**Data records:**
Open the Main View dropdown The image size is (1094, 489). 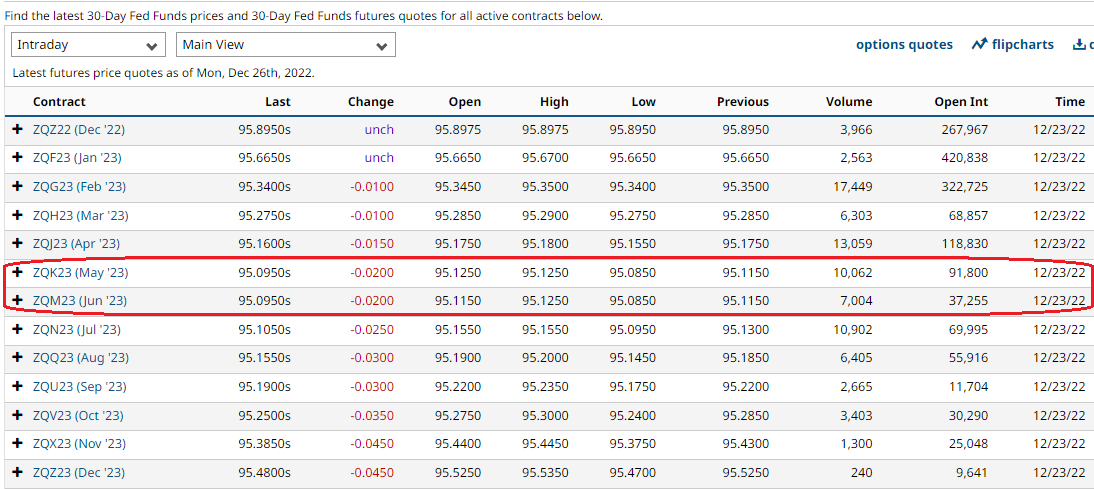[285, 45]
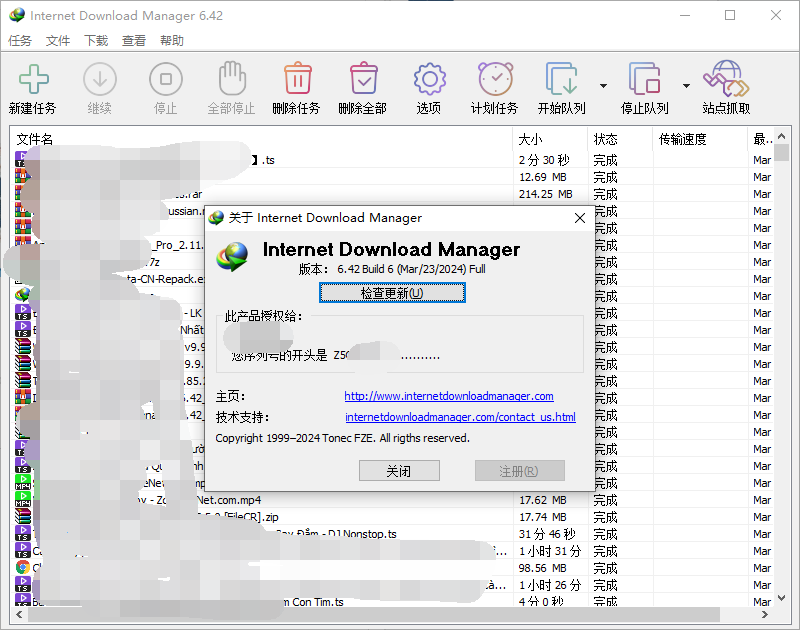Screen dimensions: 800x630
Task: Open the internetdownloadmanager.com homepage link
Action: (449, 396)
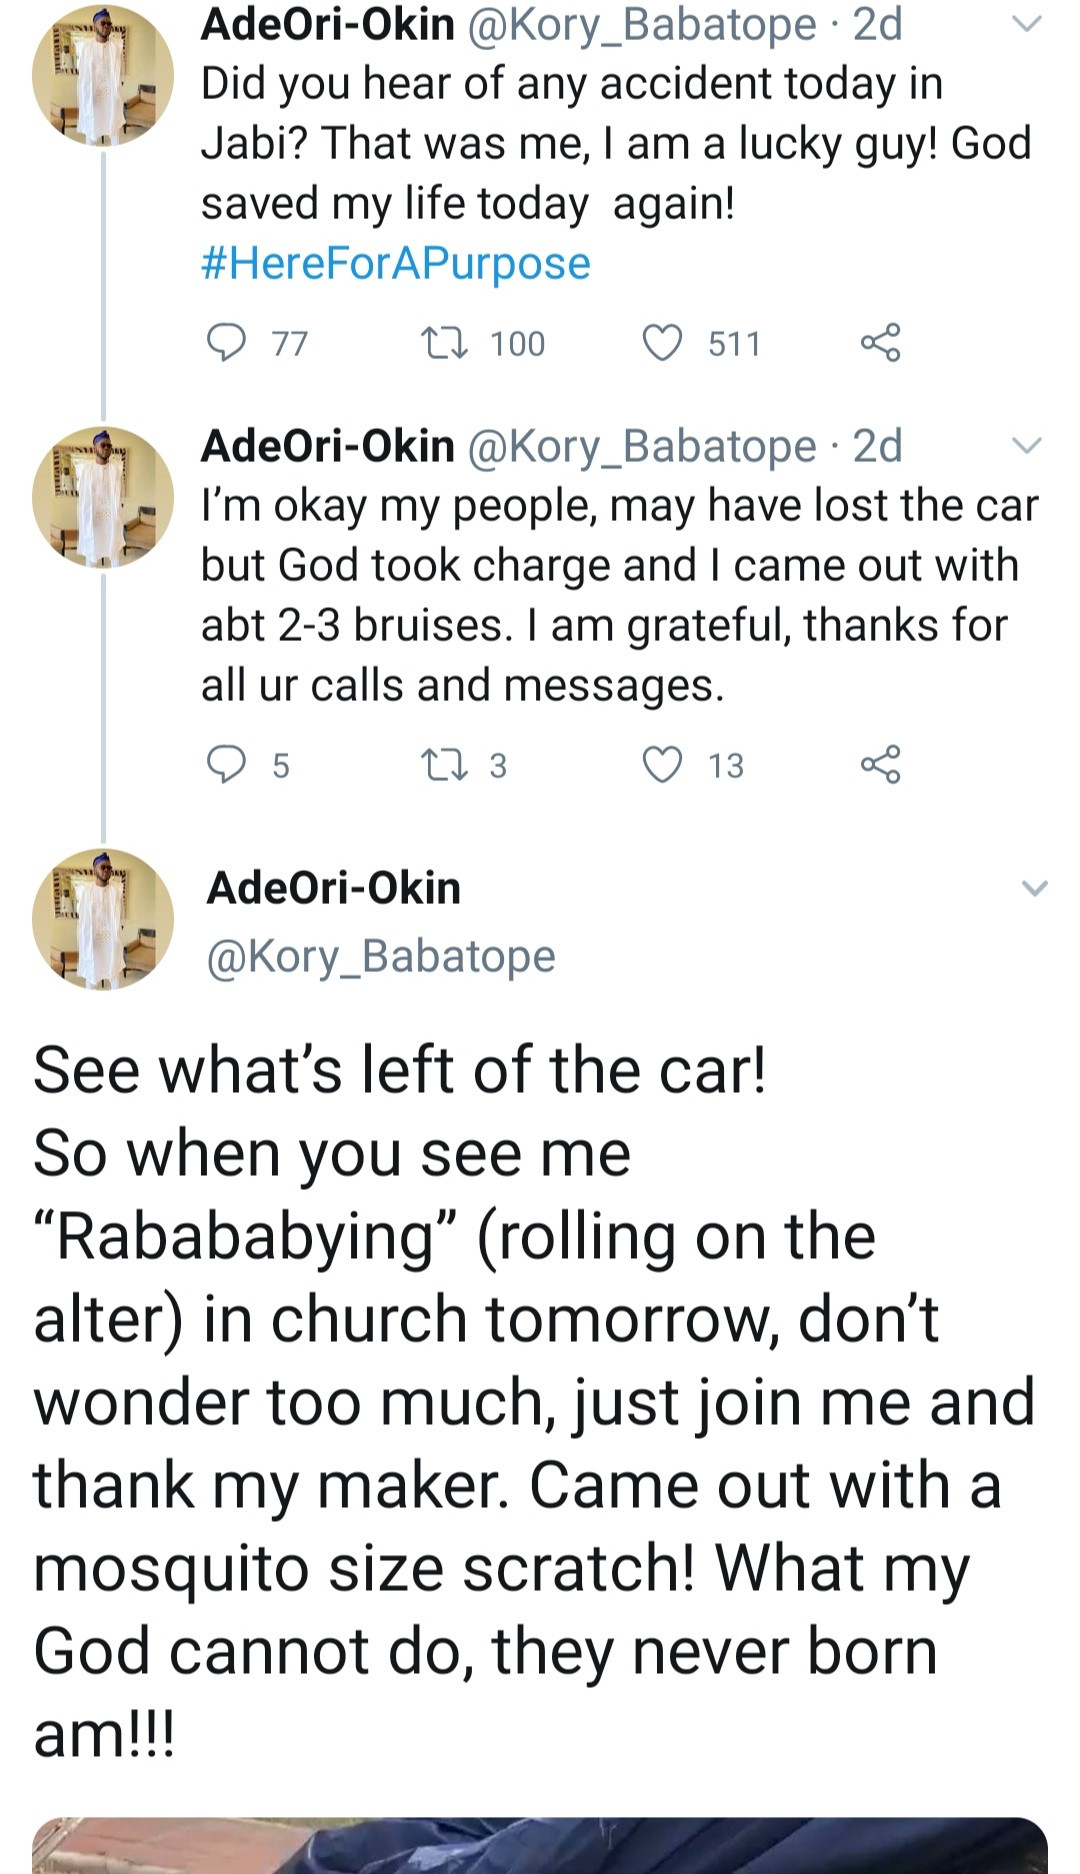Tap AdeOri-Okin display name in main tweet
Viewport: 1080px width, 1874px height.
click(333, 888)
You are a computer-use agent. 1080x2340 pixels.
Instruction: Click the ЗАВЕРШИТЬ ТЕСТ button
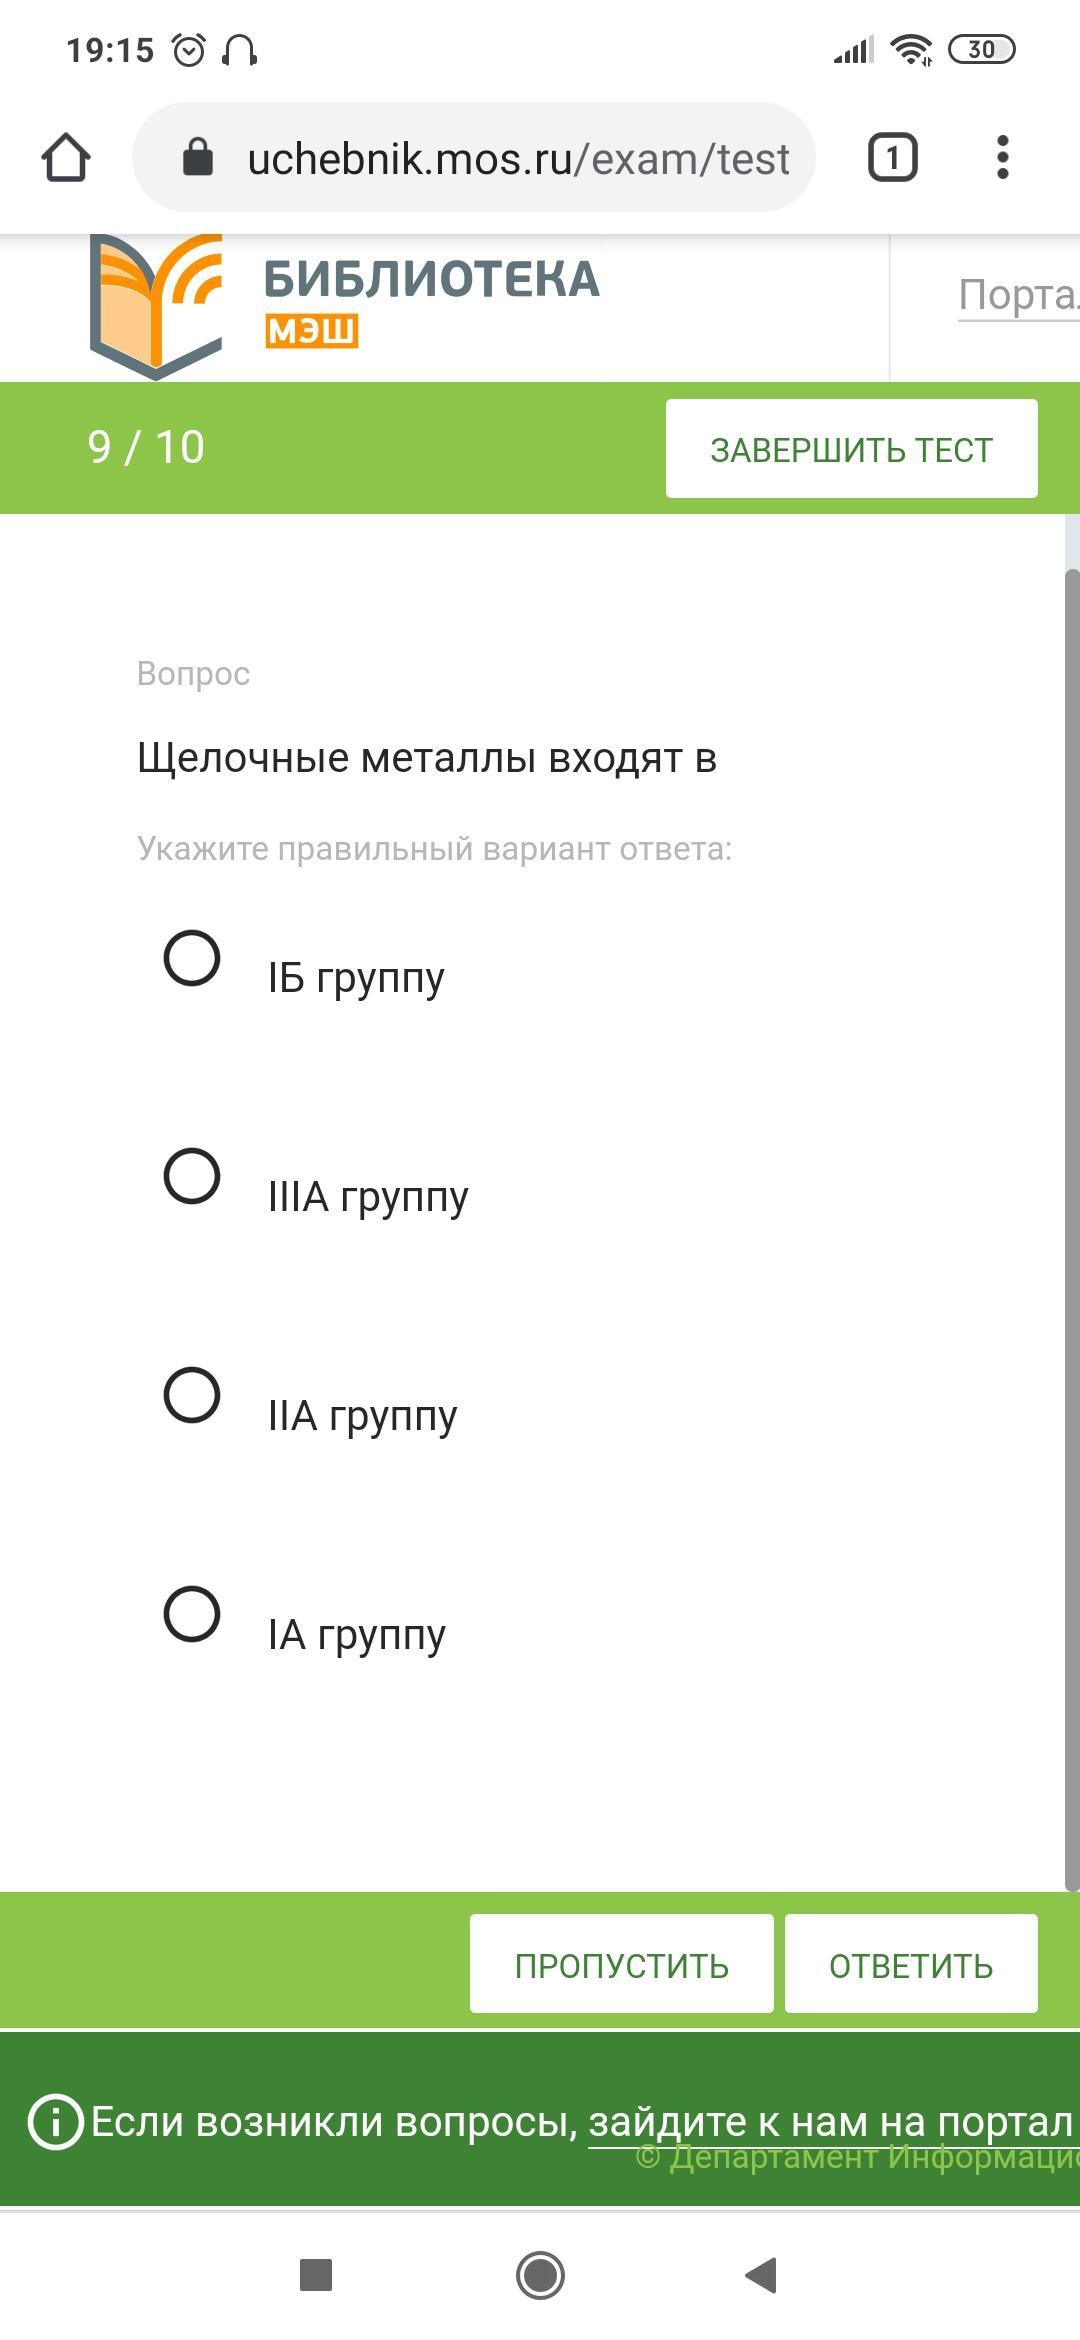852,449
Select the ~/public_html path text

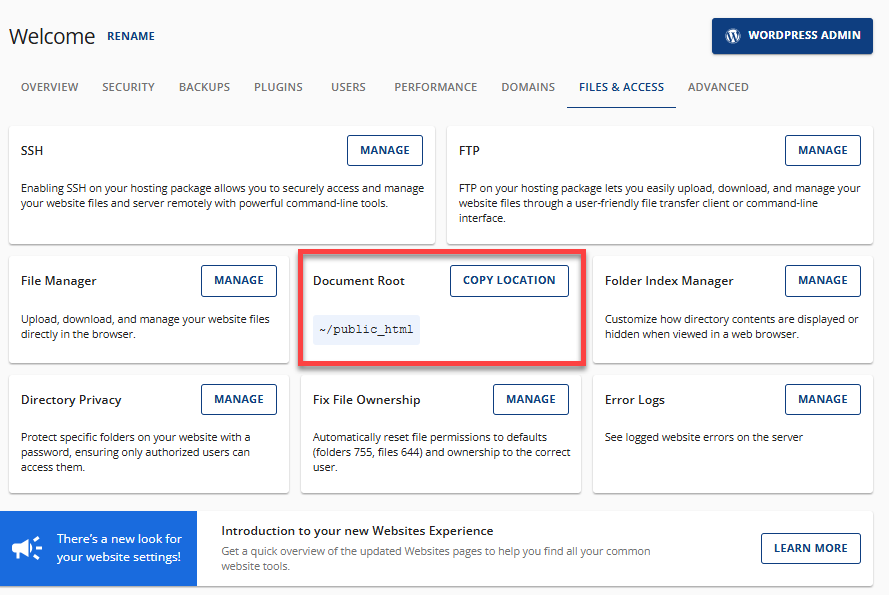coord(366,329)
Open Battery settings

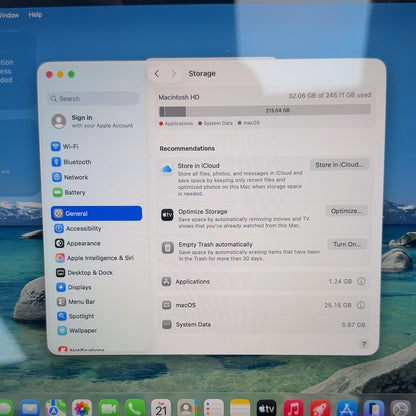[69, 192]
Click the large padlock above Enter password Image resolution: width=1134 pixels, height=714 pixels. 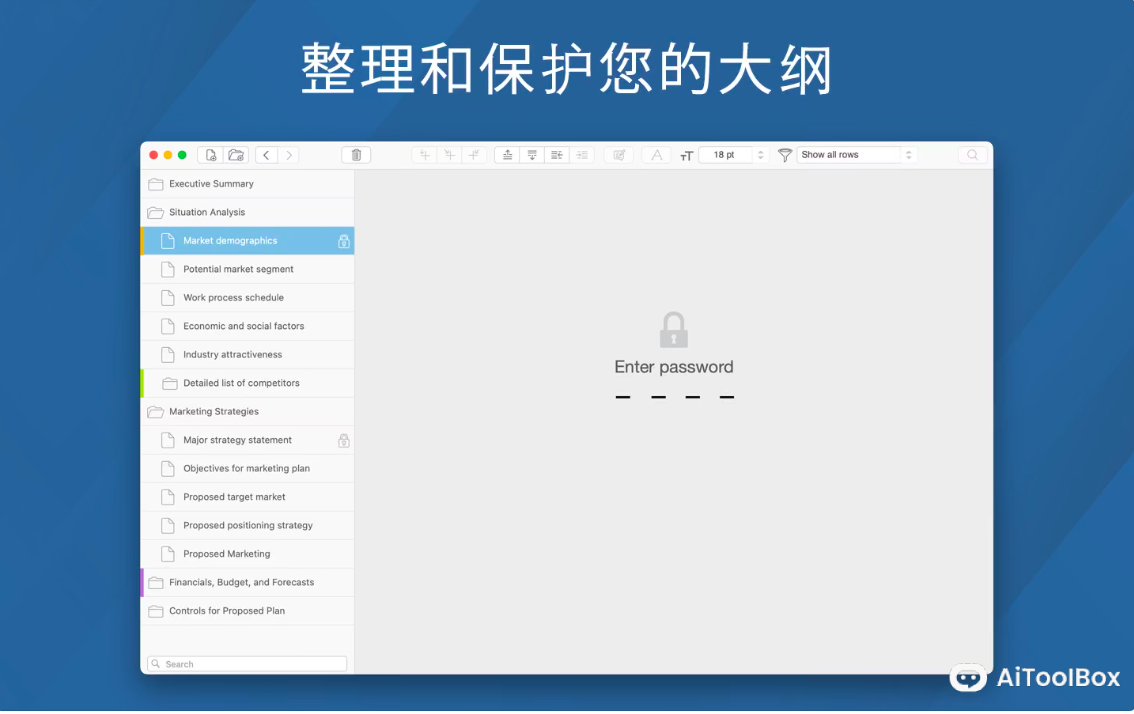674,330
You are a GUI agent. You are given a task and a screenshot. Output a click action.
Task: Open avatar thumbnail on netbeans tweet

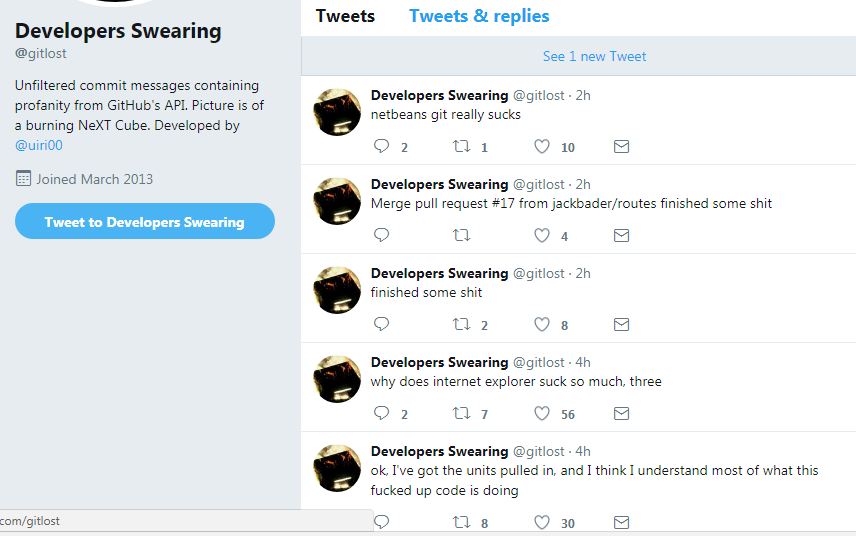tap(338, 112)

**What the task asks:**
Reproduce, word for word, the lines from the one containing "You are a GUI" through the final line above. Leave every picture out.

**Solution for this task:**
You are a GUI agent. You are given a task and a screenshot. Output a click action.
Task: Open avatar thumbnail on netbeans tweet

tap(338, 112)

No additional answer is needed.